I wish instead I’d had this book to hand them or quote from.  Here’s what I wrote for the library, adapted slightly:

Oliver Burkeman has written a handbook for what the English Romantic poet John Keats called “negative capability,” or living with “uncertainties, mysteries, (and) doubts” without feeling miserable. Burkeman neatly explains why positive psychology often backfires and what philosophy and psychology have to say about the “negative path to happiness.” From Stoicism to Eckhart Tolle, Buddhist non-attachment to the Museum of Failure, Burkeman explores a range of ideas and practices. In the tradition of other recent “immersion journalists” (like A. J. Jacobs) Burkeman actually visits his subjects when possible and tries the practices he writes about. For example, he takes a week long silent retreat at the Insight Meditation Society in Massachusetts, recreates psychologist Albert Ellis’s “subway-station exercise” on the London Underground, and visits a cemetery in a Mexican village to experience The Day of the Dead. In the final chapter he offers “an interim status report” to explain how these experiences and approaches worked in his own life.

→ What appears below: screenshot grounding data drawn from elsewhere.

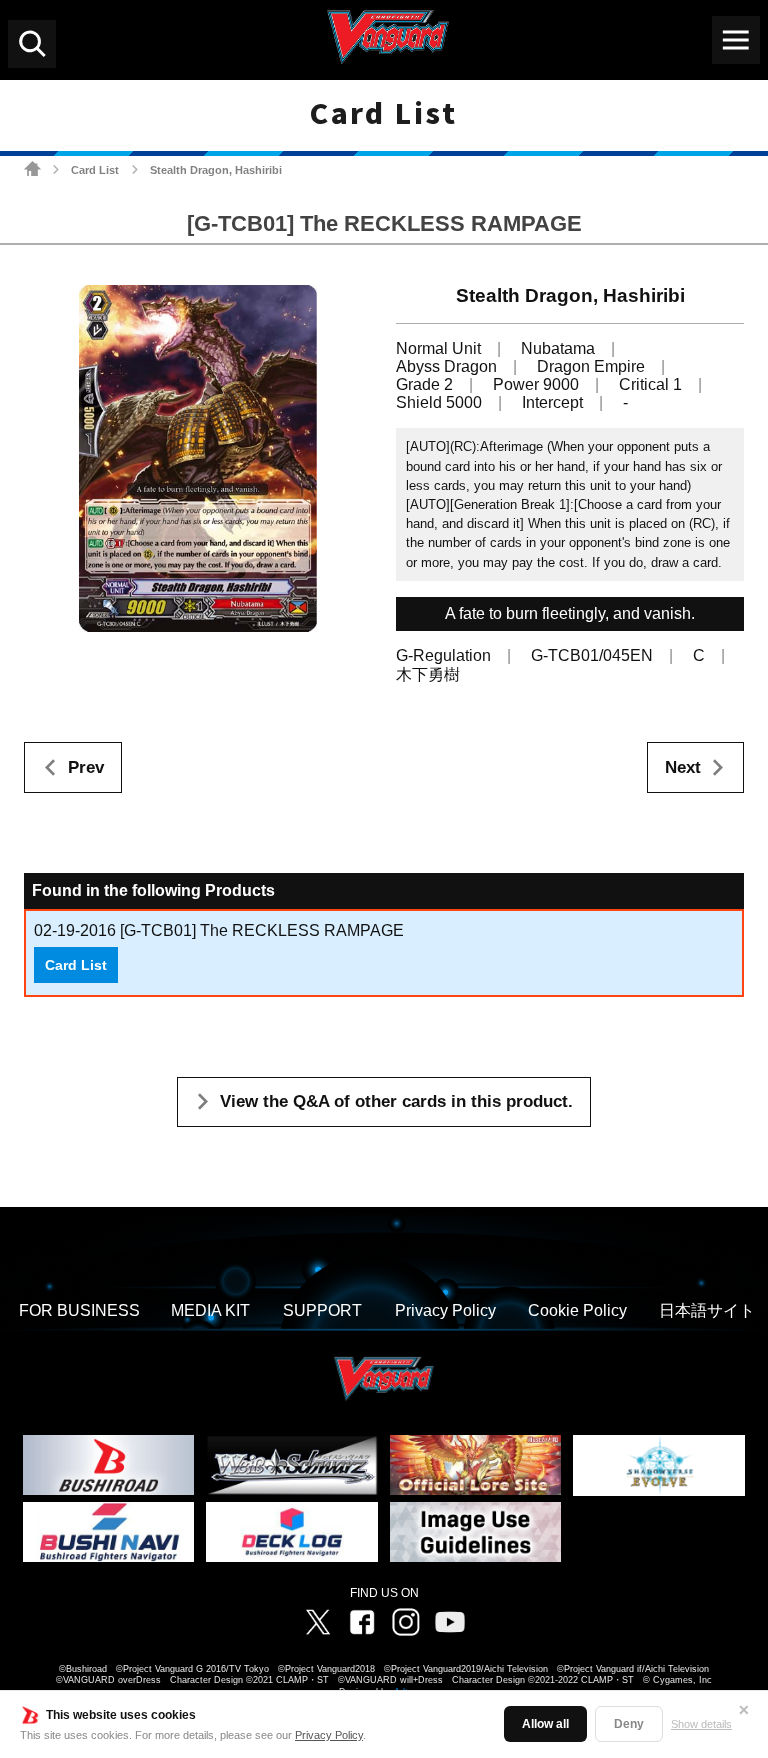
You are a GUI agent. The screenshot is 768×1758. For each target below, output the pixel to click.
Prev (86, 767)
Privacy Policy (329, 1735)
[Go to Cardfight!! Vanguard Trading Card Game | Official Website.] (32, 168)
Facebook (362, 1622)
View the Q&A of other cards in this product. (396, 1101)
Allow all (545, 1724)
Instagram (406, 1622)
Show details (701, 1724)
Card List (95, 170)
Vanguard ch (450, 1622)
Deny (629, 1724)
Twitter (318, 1622)
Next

One of the reasons this book is so delightful is that Burkeman reveals his own doubts, and then admits when something works or makes more sense than he’d first suspected. Unsurprising for a reporter for The Guardian with a weekly column (This Column Will Save Change Life) he’s also an excellent writer, clear and smart and spot on. I think a cynical teenager would probably identify with his very modern, slightly skeptical point of view. It lends Burkeman’s conclusions a greater authority, because if someone bright and observant like him has been won over by Echkart Tolle’s “palpable stillness, which seeped into the corners of the small Vancouver apartment and by the end of an afternoon’s conversation, into me” than perhaps Tolle’s not just some Oprah-anointed guru nutter.

Burkeman has convinced me to work on my negative capability. Read this book and you’ll probably want to as well.